Call the stored procedure inside the SQL Script, save and activate the view.

You can use the exported procedure or call a HANA PAL algorithm directly (Time series forecasting smoothing as an example).


Consume the Predictive Models in SAP Analytics Cloud


You can connect and consume the models (calculation view) generated by either Automated Analytics or Expert Analytics.

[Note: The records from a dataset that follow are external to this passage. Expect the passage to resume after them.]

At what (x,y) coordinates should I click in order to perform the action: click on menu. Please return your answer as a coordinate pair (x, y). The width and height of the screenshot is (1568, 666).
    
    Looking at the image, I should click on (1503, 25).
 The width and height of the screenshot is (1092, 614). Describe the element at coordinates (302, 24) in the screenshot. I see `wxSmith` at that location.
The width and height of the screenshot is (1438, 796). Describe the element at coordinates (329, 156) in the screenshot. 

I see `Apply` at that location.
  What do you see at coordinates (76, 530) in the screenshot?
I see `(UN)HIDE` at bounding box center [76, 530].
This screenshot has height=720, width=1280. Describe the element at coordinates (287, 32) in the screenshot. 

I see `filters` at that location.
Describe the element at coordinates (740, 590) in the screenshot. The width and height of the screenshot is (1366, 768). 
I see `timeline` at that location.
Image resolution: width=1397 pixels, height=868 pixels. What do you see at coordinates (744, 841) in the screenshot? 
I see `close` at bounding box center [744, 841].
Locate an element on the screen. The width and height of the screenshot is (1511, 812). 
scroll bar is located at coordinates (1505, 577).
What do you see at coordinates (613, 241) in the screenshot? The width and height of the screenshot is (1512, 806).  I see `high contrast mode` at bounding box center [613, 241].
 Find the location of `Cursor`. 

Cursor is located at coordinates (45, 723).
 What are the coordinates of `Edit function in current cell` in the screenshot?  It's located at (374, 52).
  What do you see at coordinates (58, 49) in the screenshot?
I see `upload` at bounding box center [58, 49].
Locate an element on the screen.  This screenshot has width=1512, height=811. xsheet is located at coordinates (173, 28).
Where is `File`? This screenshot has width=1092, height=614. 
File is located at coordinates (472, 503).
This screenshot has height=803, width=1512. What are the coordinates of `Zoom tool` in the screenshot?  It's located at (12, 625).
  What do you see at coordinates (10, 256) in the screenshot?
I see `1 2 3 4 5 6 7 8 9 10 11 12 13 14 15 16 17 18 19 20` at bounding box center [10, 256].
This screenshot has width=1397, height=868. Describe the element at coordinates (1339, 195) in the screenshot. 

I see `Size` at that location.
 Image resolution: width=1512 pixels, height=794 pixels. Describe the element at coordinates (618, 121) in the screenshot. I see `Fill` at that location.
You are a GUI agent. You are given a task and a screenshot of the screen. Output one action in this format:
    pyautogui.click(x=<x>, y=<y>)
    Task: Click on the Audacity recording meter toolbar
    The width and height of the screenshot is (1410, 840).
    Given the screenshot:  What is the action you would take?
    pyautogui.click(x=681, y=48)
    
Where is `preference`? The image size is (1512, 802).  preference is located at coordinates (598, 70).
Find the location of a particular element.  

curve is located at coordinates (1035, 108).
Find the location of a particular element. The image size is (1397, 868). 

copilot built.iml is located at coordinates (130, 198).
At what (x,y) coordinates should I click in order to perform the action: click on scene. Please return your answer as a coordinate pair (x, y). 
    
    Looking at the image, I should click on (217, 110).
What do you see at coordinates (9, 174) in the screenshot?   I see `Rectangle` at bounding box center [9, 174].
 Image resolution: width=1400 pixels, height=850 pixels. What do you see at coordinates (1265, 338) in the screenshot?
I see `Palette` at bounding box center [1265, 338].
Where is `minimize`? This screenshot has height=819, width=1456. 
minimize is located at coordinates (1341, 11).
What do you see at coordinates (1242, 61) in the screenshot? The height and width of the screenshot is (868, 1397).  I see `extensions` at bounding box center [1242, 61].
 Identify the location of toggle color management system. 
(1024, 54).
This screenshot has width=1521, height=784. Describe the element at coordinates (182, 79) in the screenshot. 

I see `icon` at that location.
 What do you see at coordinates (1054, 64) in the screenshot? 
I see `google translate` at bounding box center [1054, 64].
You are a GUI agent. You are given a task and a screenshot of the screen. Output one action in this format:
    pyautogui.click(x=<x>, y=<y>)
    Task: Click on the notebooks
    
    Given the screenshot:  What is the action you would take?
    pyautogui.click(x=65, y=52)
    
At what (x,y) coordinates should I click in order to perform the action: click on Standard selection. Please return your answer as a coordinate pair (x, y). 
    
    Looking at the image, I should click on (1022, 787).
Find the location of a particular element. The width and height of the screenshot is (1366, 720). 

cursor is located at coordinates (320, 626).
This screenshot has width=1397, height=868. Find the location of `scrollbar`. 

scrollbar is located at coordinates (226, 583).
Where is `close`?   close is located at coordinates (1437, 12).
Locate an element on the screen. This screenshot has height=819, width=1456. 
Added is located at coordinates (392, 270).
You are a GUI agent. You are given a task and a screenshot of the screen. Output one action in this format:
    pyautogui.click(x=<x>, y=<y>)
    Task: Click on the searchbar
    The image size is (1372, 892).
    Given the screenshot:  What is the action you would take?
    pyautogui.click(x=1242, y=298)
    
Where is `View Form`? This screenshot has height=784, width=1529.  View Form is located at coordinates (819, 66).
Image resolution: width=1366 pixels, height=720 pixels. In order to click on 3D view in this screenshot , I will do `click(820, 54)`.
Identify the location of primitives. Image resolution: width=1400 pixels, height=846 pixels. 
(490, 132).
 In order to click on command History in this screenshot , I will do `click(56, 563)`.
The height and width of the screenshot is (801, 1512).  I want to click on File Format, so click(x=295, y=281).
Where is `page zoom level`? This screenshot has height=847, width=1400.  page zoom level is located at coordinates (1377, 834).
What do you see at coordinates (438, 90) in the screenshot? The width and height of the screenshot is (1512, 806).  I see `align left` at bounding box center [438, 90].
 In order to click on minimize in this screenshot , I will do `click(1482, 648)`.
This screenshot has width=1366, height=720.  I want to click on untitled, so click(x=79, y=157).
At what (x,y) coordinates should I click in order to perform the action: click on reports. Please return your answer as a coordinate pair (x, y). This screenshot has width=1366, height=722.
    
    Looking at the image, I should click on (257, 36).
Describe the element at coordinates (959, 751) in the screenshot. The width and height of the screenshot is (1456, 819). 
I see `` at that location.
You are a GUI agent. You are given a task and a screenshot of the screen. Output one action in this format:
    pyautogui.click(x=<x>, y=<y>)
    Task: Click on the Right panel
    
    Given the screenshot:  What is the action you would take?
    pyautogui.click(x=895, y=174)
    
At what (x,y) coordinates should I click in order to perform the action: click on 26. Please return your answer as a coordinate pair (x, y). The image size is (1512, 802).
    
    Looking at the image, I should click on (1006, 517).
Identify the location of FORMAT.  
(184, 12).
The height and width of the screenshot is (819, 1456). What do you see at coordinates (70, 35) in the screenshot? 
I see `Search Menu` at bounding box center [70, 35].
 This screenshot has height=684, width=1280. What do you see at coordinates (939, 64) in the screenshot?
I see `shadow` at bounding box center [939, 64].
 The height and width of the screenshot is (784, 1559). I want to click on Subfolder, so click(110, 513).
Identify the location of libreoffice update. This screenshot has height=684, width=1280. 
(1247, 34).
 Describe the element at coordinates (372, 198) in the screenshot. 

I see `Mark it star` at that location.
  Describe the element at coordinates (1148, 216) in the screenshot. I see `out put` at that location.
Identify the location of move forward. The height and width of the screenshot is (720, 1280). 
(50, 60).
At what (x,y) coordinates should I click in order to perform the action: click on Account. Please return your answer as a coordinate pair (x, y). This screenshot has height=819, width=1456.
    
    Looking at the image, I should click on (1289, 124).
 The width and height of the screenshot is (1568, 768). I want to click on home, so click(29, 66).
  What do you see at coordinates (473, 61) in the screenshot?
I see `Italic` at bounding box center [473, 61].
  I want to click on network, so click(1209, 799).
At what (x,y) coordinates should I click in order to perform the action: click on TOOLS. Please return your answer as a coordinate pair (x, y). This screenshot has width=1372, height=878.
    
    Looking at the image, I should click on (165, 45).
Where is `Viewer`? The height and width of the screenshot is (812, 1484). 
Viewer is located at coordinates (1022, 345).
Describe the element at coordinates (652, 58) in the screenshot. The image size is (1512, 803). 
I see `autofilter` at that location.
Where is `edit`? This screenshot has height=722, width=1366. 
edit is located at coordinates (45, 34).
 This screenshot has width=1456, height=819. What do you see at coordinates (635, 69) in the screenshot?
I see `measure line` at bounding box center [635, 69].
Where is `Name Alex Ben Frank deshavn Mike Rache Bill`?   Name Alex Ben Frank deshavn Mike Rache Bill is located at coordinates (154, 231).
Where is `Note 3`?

Log on to SAP Analytics Cloud-> Modeler->Models. Then Create new model.





Select live data source



Select the live data connection to the remote HANA system and specify the CALC view.



You can create stories using the CALC view as DS.

  • At the end you can create a visualization or a story in SAP Analytics Cloud.


Select “CLAIM_ID” as dimension and “SCORE” as measure.



Sort the “SCORE” from highest to lowest.



 

This is how you can create a nice visualization on top of your on premise predictive models.